__PASSAGE TO READ__.
━━━━━━━━━━━━━━━━━━━━━━━━━━━━━━
0 posted 2005-07-20 01:56 PM



Once in Hammond, Indiana
there was a white haired old man
who everyday around noon would
come and stand on a particular corner of Main Street.

The story was that decades before it was there
that he was waiting for his fiancé on their wedding day.
She never arrived having been killed in an accident
on her way to him.

I actually saw him.


© Copyright 2005 John Pawlik - All Rights Reserved
Alicat
Member Elite
since 1999-05-23
Posts 4094
Coastal Texas
1 posted 2005-07-20 03:03 PM


Touching and pathetic.  You mean he never married after his fiance died while he was a young man?  All those decades ago?  Or is he still there as a ghostly sort?  Clarification?

And yeah, I'm a hardass on some things.  Mourning a loss that strong for a short time, like a handful of years, is one thing.  Mourning for decades is just morbid.  Publically displaying this mourning for decades is morbid and pathetic, not to mention kinda sick.  What do I know though...I was never that man's shrink.
━━━━━━━━━━━━━━━━━━━━━━━━━━━━━━
__SUPPLIED DATA__.

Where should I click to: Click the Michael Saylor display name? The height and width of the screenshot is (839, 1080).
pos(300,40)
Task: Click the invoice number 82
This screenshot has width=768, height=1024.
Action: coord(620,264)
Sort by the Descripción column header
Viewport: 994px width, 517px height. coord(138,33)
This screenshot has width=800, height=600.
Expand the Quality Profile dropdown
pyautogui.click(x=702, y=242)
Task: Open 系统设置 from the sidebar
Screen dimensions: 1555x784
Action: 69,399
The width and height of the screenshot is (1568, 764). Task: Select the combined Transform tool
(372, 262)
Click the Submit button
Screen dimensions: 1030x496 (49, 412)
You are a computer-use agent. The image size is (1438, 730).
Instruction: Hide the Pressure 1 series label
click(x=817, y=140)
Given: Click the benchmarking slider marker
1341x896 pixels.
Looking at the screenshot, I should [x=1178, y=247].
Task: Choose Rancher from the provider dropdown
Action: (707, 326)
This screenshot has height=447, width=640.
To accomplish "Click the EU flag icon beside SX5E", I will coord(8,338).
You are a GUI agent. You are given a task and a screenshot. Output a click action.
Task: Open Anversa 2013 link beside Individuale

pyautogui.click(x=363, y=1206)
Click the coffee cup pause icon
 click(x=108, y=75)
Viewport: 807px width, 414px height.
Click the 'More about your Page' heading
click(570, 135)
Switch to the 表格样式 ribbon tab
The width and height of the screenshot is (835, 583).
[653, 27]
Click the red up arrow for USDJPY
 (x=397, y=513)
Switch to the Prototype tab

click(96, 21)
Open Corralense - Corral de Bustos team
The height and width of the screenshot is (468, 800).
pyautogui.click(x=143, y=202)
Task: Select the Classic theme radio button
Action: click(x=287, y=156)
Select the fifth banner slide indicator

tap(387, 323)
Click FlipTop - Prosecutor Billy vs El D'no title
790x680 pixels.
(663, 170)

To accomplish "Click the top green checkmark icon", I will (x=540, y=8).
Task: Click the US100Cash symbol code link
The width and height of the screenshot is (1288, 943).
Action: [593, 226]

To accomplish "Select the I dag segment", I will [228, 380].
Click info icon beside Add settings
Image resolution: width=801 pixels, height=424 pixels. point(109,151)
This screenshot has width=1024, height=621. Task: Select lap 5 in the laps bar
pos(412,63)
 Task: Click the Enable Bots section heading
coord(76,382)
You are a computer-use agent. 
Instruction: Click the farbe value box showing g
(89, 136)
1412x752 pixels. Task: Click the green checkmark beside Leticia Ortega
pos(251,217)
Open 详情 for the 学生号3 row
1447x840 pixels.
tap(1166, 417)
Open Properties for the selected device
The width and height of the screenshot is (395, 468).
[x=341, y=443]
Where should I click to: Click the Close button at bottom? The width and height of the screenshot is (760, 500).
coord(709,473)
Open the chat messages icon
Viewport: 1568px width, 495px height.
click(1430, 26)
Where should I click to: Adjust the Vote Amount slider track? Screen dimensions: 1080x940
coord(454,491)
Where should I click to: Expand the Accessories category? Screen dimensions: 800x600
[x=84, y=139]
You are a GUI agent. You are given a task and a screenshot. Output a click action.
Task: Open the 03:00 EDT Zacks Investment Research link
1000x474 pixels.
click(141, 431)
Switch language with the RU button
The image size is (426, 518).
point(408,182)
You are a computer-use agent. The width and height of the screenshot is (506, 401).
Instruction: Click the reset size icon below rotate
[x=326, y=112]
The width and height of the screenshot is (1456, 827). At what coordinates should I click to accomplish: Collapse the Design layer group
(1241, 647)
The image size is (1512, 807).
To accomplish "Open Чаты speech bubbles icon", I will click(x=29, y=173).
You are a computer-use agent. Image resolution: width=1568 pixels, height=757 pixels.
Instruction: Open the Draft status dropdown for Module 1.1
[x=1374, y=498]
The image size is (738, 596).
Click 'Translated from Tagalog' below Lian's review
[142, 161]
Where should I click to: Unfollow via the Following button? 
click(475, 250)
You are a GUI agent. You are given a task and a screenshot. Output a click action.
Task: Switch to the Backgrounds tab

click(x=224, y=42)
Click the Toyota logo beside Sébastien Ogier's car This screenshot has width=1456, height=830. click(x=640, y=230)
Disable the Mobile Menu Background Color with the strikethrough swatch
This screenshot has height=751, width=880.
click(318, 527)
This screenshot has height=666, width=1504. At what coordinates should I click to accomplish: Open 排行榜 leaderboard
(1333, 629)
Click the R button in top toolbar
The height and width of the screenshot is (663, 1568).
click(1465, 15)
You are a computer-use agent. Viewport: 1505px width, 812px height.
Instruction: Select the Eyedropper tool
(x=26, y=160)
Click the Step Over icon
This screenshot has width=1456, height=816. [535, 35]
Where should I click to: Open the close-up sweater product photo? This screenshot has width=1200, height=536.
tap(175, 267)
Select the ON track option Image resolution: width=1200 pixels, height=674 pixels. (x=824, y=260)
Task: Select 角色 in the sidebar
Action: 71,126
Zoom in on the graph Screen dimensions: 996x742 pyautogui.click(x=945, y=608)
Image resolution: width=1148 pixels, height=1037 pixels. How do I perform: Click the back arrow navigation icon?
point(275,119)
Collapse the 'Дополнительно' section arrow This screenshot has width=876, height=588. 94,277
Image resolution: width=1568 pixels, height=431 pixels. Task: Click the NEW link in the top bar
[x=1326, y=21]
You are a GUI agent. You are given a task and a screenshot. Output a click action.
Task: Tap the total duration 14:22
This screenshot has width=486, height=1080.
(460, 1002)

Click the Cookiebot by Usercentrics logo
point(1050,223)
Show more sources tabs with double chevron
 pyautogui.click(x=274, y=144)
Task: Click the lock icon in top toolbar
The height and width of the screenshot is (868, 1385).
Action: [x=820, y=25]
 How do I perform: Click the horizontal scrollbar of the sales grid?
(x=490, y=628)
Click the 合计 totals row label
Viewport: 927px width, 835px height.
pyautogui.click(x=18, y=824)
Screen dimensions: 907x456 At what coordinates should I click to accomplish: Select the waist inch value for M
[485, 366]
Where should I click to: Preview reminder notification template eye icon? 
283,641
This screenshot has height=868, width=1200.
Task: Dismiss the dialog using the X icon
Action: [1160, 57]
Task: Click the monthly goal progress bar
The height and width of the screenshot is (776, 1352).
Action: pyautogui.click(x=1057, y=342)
━━━━━━━━━━━━━━━━━━━━━━━━━━━━━━
__STATED GOAL A__.
Reproduce everything in the Hammond, Indiana post from "0 posted 2005-07-20" down to "way to him.".
__STATED GOAL B__.
In the Hammond, Indiana post, at what time of day did the white-haired old man come to stand on the corner of Main Street?
The listing comes from a different source than the Hammond, Indiana post.

__TASK RESULT A__.
0 posted 2005-07-20 01:56 PM



Once in Hammond, Indiana
there was a white haired old man
who everyday around noon would
come and stand on a particular corner of Main Street.

The story was that decades before it was there
that he was waiting for his fiancé on their wedding day.
She never arrived having been killed in an accident
on her way to him.

__TASK RESULT B__.
Around noon, every day.